Andromeda of GamePro, in a mixed review of the Game Gear version, criticized the control configuration and felt that the game was a mediocre example of a pinball game, but admitted that it had a similar feel to previous Sonic the Hedgehog titles.

Review scores
| Publication | Score |
|---|---|
| Electronic Gaming Monthly | 8/10, 7/10, 6/10, 7/10 (Genesis) |
| Famitsu | 8/10, 7/10, 6/10, 7/10 (Genesis) |
| Mean Machines Sega | 81% (Mega Drive) |
| Electronic Games | 93% (Genesis) |
| Entertainment Weekly | C (Genesis) |
| MegaTech | 86% (Mega Drive) |

===Retrospective===

Retrospectively, Sonic Spinball received mixed reviews, holding a score of 61% at the video game review aggregator platform GameRankings.

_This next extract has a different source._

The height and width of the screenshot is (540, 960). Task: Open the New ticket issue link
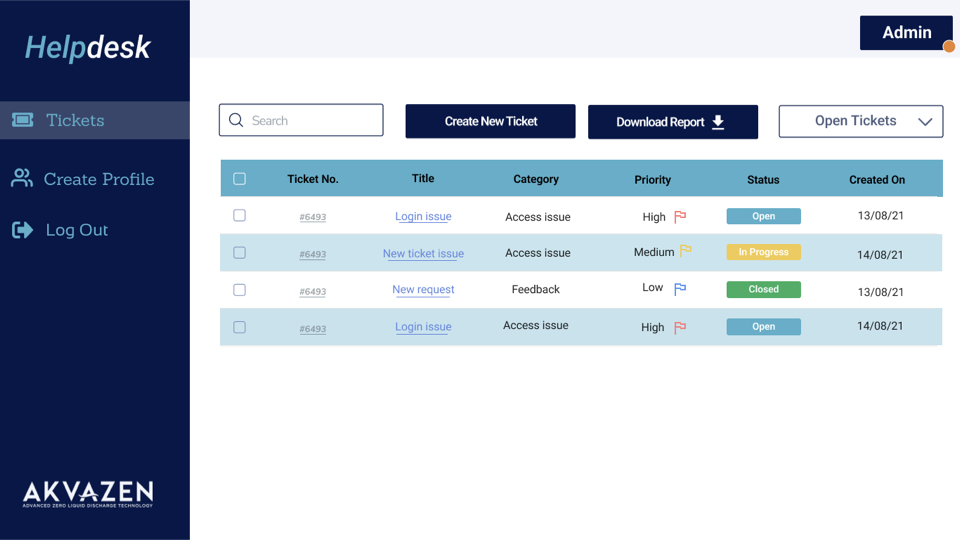(423, 253)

In a retrospective review, Lucas Thomas from IGN felt that the game's graphics matched those of later Sonic games on the Genesis, and considered Spinballs minigames to be "visually distinct and well-done." A reviewer from Jeuxvideo.com thought the graphics were "generally good", but indicated that there were other visually superior games for the Genesis. In similar vein, William Avery of GameSpot noticed that the game contained some slowdown. Eurogamers Dan Whitehead criticized the game's sluggish frame rate and slowdown that occurred when "things threaten to get hectic" in-game, noting that it suffered from "the old Mega Drive problem".

Various aspects of the gameplay garnered a mixed reception from critics, though the game's control scheme received the most criticism. Jeuxvideo.com's reviewer enjoyed how Sonic himself acted as a pinball, but noticed that the controls were less precise and responsive when compared to other platformers. Dan Whitehead asserted that the game's controls were "muddled by the half-and-half approach", and criticized its "clunky" game engine, saying that the game's control scheme ruined the pinball environments. Thomas stated, "There are aspects of the control that could have been tighter, and its difficulty level may be a bit too extreme for new players." Damien McFarren from Nintendo Life said that the game comes across as both a poor platformer and a poor pinball game due to its unconvincing ball physics and frustrating platform elements.

Aggregate scores
| Aggregator | Score |
|---|---|
| GameRankings | 61% (6 reviews) |
| Metacritic | 68/100 iOS |

Review scores
| Publication | Score |
|---|---|
| Eurogamer | 4/10 (Virtual Console) |
| IGN | 7.5/10 (Virtual Console) |
| Jeuxvideo.com | 15/20 (Mega Drive) |
| Nintendo Life | 4/10 (Virtual Console) |

==Legacy==
A second pinball game in the series, Sonic Pinball Party, was released for the Game Boy Advance in 2003 to generally favorable reviews.

In 2010, a spinning rollercoaster, Sonic Spinball, opened in the Alton Towers theme park in Staffordshire. Although the rollercoaster was not originally designed with a Sonic the Hedgehog theme, the ride became part of a sponsorship deal between Sega and Alton Towers. A Sonic the Hedgehog-themed hotel room was later made available at Alton Towers Hotel, which featured various playable Sonic the Hedgehog games, as well as wallpaper based on Sonic the Hedgehog 4: Episode I.